* _Exercise directions_
Starting at the first line and ending at the last, reproduce the records below exactly.

** Given entries follows **

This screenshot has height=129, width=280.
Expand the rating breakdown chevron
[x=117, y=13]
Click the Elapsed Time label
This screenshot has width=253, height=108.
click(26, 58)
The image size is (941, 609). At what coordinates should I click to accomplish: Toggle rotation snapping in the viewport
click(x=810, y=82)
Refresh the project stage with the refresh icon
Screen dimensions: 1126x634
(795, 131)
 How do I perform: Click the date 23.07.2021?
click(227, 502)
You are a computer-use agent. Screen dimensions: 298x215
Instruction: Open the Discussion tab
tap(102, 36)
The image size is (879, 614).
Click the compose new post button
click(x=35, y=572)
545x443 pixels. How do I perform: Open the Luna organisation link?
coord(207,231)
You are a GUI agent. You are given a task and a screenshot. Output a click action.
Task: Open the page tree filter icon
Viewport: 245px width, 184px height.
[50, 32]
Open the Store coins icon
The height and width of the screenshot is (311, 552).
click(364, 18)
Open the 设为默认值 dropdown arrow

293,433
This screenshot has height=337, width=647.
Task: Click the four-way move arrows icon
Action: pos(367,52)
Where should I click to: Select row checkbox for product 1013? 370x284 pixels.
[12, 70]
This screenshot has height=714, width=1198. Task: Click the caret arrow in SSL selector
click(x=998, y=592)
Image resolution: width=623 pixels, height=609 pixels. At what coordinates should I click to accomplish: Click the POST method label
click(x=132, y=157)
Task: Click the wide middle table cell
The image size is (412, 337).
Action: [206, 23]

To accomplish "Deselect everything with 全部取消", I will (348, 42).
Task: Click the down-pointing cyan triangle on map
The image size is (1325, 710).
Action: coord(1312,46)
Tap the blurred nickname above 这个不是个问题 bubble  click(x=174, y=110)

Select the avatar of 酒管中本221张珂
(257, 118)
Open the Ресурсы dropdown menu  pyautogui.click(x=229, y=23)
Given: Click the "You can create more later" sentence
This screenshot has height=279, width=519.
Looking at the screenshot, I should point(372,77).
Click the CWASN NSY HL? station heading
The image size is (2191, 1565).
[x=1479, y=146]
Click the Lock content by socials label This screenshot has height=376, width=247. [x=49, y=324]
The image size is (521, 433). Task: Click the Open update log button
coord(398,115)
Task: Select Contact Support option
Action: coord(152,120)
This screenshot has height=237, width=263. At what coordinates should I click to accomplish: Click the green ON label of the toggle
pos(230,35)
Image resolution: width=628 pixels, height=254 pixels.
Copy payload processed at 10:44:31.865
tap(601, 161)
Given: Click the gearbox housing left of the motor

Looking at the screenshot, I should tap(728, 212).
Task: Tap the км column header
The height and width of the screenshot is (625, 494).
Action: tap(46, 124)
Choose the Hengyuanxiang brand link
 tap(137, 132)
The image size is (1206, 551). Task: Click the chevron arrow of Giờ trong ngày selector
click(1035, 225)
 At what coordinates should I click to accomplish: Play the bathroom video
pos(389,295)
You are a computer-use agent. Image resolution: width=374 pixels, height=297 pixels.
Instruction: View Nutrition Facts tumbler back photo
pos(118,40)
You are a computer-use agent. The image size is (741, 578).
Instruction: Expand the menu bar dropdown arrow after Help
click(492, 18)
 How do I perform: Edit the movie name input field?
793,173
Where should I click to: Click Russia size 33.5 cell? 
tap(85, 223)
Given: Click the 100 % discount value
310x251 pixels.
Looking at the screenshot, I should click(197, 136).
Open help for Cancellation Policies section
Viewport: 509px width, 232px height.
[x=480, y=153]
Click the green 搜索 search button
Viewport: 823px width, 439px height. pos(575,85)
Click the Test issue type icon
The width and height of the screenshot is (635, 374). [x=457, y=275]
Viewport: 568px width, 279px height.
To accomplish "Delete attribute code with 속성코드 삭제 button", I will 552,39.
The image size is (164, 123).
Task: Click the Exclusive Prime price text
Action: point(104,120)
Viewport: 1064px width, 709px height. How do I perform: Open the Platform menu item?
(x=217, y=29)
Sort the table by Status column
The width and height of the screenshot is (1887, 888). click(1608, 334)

** End of Given entries **

* _Task output_
This screenshot has height=129, width=280.
Expand the rating breakdown chevron
[x=117, y=13]
Click the Elapsed Time label
This screenshot has width=253, height=108.
click(26, 58)
The image size is (941, 609). At what coordinates should I click to accomplish: Toggle rotation snapping in the viewport
click(x=810, y=82)
Refresh the project stage with the refresh icon
Screen dimensions: 1126x634
(795, 131)
 How do I perform: Click the date 23.07.2021?
click(227, 502)
You are a computer-use agent. Screen dimensions: 298x215
Instruction: Open the Discussion tab
tap(102, 36)
The image size is (879, 614).
Click the compose new post button
click(x=35, y=572)
545x443 pixels. How do I perform: Open the Luna organisation link?
coord(207,231)
You are a GUI agent. You are given a task and a screenshot. Output a click action.
Task: Open the page tree filter icon
Viewport: 245px width, 184px height.
[50, 32]
Open the Store coins icon
The height and width of the screenshot is (311, 552).
click(364, 18)
Open the 设为默认值 dropdown arrow

293,433
This screenshot has height=337, width=647.
Task: Click the four-way move arrows icon
Action: pos(367,52)
Where should I click to: Select row checkbox for product 1013? 370x284 pixels.
[12, 70]
This screenshot has height=714, width=1198. Task: Click the caret arrow in SSL selector
click(x=998, y=592)
Image resolution: width=623 pixels, height=609 pixels. At what coordinates should I click to accomplish: Click the POST method label
click(x=132, y=157)
Task: Click the wide middle table cell
The image size is (412, 337).
Action: [206, 23]

To accomplish "Deselect everything with 全部取消", I will (348, 42).
Task: Click the down-pointing cyan triangle on map
The image size is (1325, 710).
Action: coord(1312,46)
Tap the blurred nickname above 这个不是个问题 bubble  click(x=174, y=110)

Select the avatar of 酒管中本221张珂
(257, 118)
Open the Ресурсы dropdown menu  pyautogui.click(x=229, y=23)
Given: Click the "You can create more later" sentence
This screenshot has height=279, width=519.
Looking at the screenshot, I should point(372,77).
Click the CWASN NSY HL? station heading
The image size is (2191, 1565).
[x=1479, y=146]
Click the Lock content by socials label This screenshot has height=376, width=247. [x=49, y=324]
The image size is (521, 433). Task: Click the Open update log button
coord(398,115)
Task: Select Contact Support option
Action: coord(152,120)
This screenshot has height=237, width=263. At what coordinates should I click to accomplish: Click the green ON label of the toggle
pos(230,35)
Image resolution: width=628 pixels, height=254 pixels.
Copy payload processed at 10:44:31.865
tap(601, 161)
Given: Click the gearbox housing left of the motor

Looking at the screenshot, I should tap(728, 212).
Task: Tap the км column header
The height and width of the screenshot is (625, 494).
Action: tap(46, 124)
Choose the Hengyuanxiang brand link
 tap(137, 132)
The image size is (1206, 551). Task: Click the chevron arrow of Giờ trong ngày selector
click(1035, 225)
 At what coordinates should I click to accomplish: Play the bathroom video
pos(389,295)
You are a computer-use agent. Image resolution: width=374 pixels, height=297 pixels.
Instruction: View Nutrition Facts tumbler back photo
pos(118,40)
You are a computer-use agent. The image size is (741, 578).
Instruction: Expand the menu bar dropdown arrow after Help
click(492, 18)
 How do I perform: Edit the movie name input field?
793,173
Where should I click to: Click Russia size 33.5 cell? 
tap(85, 223)
Given: Click the 100 % discount value
310x251 pixels.
Looking at the screenshot, I should click(197, 136).
Open help for Cancellation Policies section
Viewport: 509px width, 232px height.
[x=480, y=153]
Click the green 搜索 search button
Viewport: 823px width, 439px height. pos(575,85)
Click the Test issue type icon
The width and height of the screenshot is (635, 374). [x=457, y=275]
Viewport: 568px width, 279px height.
To accomplish "Delete attribute code with 속성코드 삭제 button", I will 552,39.
The image size is (164, 123).
Task: Click the Exclusive Prime price text
Action: point(104,120)
Viewport: 1064px width, 709px height. How do I perform: Open the Platform menu item?
(x=217, y=29)
Sort the table by Status column
The width and height of the screenshot is (1887, 888). click(1608, 334)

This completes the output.